Task details.
Continue the commentary on Kanye West's Forbes interview, picking up right after its final sentence.

Study text.
******************************

Just imagine this morning being the people who made the deal for Kanye West to design clothes for The Gap. It’s a ten year deal. Did they keep the receipt?
This morning, Kanye had his 19th nervous breakdown. He gave a wild, “rambling” interview to Forbes.com in which he mapped out his presidential campaign. He has a new political party called “The Birthday Party” because “when we win, it’s everybody’s birthday.”
Fans of Kurt Vonnegut will sense a familiar feeling: this could be right out of one his novels. It’s hilarious and demented, and the character, Kanye now instead of Kilgore Trout, is out of his mind.
He tells Forbes that “he envisions a White House organizational model based on the secret country of Wakanda in “Black Panther,” that he’s never voted in his life, he thinks vaccines are “the mark of the beast,” and that “he’s ok with siphoning off Black votes from the Democratic nominee, thus helping Trump. “I’m not denying it, I just told you. To say that the Black vote is Democratic is a form of racism and white supremacy.”
So he’s crazy, completely crazy, which I know is a pejorative term, but he is crazy. He’s also admittedly bi-polar, which Forbes didn’t ask him about, and this seems to be a manic moment.

******************************

Source material.
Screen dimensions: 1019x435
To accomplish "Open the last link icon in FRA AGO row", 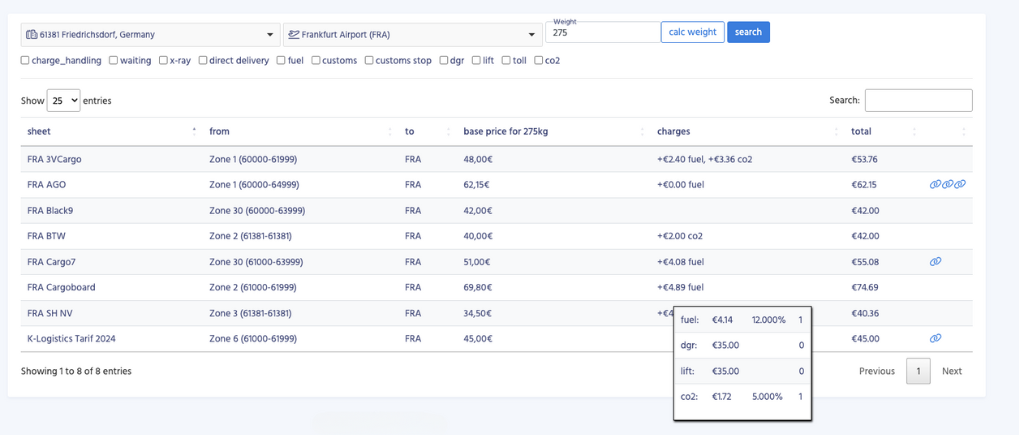I will click(x=960, y=185).
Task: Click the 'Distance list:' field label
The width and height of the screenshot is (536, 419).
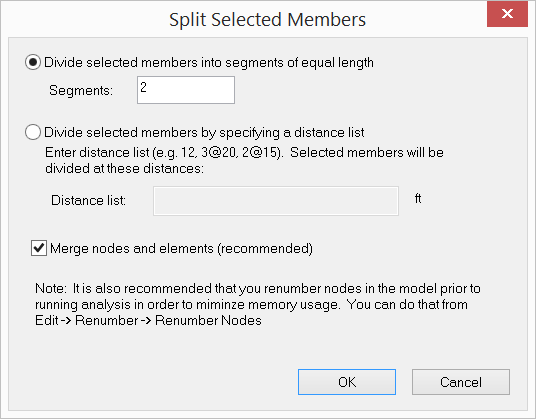Action: 89,200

******************************

Result.
Should Forbes have published the interview knowing Kanye goes through these episodes? Especially without asking him if this was one? And what about Kim Kardashian? Does she take no responsibility here? Or is all publicity good publicity?
Or is Kanye crazy like a fox? His newest single is a dud. His last album, “Jesus is King,” has sold a total of 625,000 copies, mostly sales from streaming, which is not terribly remunerative. He has a mega deal with Adidas and a new line of his expensive sneakers coming shortly. Is this what we call a marketing plan? A lot of Kanye’s foot festishists are out of work and don’t have $220 to $1000 to spend on yet more kicks. Is this him rousing the base? Luckily, his Yeezy shoe company just received millions in government bailout money.
In my generation, we had Pat Paulsen, who knew for a while that his presidential campaign was a send up, a put on, until he crossed the line and seemed to believe what he was doing. Kanye is our Pat Paulsen.